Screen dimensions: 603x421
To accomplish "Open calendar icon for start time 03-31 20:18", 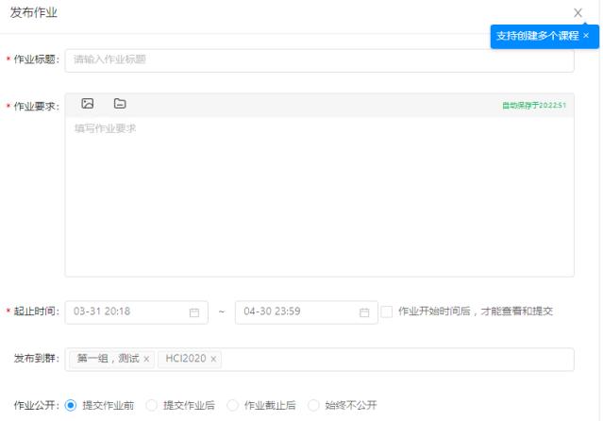I will click(194, 312).
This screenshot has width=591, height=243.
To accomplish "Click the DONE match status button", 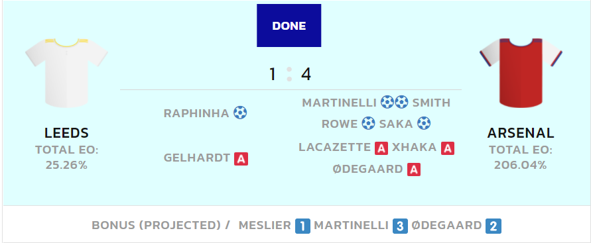I will pyautogui.click(x=289, y=26).
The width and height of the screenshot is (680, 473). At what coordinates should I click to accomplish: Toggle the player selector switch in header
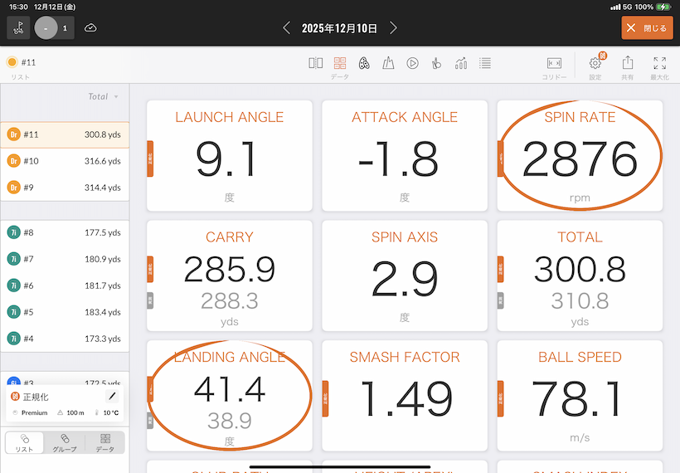point(54,28)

◆ PROBLEM: What you give back should be exactly the lines from the line holding "The width and" through the final line of the material, both ends included, and please leave out the pictures.

◆ REPLY TO THE TASK:
The width and height of the screenshot is (680, 473). At what coordinates should I click to accomplish: Toggle the player selector switch in header
point(54,28)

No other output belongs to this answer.